Excerpts from a dataset:
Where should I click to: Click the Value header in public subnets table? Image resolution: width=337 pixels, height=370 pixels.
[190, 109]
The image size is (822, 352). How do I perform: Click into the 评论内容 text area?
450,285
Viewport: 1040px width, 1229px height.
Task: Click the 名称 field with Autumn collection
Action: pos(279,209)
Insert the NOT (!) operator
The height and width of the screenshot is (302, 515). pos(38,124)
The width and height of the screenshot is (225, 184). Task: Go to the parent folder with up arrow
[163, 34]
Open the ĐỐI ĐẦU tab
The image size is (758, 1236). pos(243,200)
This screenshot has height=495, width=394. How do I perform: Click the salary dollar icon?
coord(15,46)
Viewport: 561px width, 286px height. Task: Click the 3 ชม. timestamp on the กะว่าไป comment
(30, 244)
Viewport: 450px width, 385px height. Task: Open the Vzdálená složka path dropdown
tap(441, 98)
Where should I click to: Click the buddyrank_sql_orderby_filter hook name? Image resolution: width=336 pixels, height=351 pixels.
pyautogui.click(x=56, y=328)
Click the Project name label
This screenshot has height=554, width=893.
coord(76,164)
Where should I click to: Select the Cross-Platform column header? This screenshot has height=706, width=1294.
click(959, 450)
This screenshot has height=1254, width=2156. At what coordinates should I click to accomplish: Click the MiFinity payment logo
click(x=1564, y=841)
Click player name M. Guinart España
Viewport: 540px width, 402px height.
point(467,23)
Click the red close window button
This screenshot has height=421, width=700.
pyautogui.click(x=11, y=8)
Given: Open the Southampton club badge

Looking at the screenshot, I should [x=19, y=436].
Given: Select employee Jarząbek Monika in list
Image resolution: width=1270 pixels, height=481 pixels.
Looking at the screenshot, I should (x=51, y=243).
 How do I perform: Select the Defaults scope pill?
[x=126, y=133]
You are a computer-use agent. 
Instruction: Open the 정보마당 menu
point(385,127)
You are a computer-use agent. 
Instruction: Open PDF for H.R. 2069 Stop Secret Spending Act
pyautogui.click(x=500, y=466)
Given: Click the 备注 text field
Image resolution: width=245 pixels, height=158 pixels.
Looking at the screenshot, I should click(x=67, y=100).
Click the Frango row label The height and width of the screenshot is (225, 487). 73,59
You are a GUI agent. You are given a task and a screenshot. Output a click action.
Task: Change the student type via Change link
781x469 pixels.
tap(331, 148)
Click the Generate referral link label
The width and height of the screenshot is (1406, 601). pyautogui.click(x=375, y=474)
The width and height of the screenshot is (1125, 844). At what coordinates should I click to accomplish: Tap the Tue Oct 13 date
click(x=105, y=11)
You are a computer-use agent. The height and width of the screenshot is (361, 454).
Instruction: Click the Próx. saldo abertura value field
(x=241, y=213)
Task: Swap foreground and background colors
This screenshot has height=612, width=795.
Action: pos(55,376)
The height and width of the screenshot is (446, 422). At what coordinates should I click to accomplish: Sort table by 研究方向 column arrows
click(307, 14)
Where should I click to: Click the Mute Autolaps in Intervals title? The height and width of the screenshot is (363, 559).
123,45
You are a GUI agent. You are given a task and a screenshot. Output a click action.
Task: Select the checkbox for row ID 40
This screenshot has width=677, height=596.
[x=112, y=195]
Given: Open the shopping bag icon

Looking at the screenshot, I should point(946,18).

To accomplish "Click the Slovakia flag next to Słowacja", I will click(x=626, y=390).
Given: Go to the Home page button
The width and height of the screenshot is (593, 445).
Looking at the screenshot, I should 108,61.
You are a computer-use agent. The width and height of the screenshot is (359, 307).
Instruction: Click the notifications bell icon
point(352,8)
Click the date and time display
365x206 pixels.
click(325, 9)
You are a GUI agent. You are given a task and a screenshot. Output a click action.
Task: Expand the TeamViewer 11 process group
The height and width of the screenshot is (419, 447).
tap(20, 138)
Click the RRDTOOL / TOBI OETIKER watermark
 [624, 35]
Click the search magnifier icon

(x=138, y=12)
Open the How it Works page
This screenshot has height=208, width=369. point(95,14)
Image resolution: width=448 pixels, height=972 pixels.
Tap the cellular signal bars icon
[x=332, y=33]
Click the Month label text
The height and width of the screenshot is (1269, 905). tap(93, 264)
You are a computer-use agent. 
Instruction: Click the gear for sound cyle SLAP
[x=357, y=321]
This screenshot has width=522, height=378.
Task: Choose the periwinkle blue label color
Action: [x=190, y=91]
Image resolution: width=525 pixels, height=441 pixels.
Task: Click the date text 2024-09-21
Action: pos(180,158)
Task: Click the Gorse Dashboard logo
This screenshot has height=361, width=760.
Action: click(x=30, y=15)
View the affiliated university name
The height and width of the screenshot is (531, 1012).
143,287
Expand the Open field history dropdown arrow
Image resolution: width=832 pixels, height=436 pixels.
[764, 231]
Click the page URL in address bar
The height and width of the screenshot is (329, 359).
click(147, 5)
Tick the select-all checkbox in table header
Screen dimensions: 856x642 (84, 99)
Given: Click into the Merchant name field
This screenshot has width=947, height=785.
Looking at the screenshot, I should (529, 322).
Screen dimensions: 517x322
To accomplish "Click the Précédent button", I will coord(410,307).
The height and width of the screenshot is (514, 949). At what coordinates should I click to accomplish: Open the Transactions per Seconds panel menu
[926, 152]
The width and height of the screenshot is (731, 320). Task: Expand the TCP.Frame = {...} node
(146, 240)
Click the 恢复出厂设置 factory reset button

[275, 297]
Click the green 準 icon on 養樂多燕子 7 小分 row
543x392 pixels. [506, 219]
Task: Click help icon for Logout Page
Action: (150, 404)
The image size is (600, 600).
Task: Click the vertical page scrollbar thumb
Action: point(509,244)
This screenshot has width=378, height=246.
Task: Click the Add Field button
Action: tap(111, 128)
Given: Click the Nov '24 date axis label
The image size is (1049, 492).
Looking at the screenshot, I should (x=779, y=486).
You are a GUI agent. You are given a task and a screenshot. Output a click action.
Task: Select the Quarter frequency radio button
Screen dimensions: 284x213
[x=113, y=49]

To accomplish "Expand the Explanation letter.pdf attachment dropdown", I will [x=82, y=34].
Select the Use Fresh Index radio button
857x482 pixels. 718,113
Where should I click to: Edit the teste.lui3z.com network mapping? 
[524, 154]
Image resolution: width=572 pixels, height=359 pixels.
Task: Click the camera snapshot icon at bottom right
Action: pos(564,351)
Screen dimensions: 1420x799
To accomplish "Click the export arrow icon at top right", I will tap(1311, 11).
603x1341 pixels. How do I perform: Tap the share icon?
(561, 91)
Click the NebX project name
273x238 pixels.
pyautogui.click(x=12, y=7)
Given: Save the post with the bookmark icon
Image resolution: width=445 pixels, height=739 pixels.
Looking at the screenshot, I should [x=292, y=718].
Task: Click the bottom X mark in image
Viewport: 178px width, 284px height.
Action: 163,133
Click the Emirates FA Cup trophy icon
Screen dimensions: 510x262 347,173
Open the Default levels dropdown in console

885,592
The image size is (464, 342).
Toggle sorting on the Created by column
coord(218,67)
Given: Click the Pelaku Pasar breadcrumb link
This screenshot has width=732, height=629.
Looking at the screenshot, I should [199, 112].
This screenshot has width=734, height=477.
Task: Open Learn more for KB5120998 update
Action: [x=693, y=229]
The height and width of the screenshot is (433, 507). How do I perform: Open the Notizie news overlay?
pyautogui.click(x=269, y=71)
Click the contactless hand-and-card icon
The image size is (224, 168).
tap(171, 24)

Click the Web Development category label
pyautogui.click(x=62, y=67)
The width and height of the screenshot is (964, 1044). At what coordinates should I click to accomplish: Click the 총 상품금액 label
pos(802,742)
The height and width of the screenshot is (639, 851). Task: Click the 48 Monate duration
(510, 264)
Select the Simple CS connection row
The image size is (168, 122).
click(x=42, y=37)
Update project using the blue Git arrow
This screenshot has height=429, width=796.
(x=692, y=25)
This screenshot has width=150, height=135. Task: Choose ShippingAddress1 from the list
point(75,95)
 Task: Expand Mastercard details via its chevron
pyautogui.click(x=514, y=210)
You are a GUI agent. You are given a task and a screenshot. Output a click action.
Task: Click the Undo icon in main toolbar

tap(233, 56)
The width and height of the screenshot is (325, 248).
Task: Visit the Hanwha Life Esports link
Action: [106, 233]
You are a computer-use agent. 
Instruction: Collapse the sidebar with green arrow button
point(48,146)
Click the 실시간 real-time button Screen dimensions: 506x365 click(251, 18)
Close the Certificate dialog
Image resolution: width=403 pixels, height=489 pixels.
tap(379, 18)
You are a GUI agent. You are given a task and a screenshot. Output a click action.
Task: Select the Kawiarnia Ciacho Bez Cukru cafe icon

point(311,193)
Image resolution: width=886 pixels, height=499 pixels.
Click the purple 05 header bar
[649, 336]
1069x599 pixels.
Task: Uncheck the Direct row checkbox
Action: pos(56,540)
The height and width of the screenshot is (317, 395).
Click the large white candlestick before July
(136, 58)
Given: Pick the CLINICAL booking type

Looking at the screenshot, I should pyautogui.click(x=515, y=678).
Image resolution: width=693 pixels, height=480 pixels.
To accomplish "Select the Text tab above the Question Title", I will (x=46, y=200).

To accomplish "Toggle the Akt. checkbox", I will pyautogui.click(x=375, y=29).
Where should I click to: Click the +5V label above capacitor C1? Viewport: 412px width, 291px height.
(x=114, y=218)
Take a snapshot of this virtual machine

§ **EXERCISE DIRECTIONS**
Transcribe the records above from the line holding "Click the contactless hand-and-card icon" down to the line holding "Select the Simple CS connection row", inclusive, without adding anything.

§ **SOLUTION BELOW**
Click the contactless hand-and-card icon
The image size is (224, 168).
tap(171, 24)

Click the Web Development category label
pyautogui.click(x=62, y=67)
The width and height of the screenshot is (964, 1044). At what coordinates should I click to accomplish: Click the 총 상품금액 label
pos(802,742)
The height and width of the screenshot is (639, 851). Task: Click the 48 Monate duration
(510, 264)
Select the Simple CS connection row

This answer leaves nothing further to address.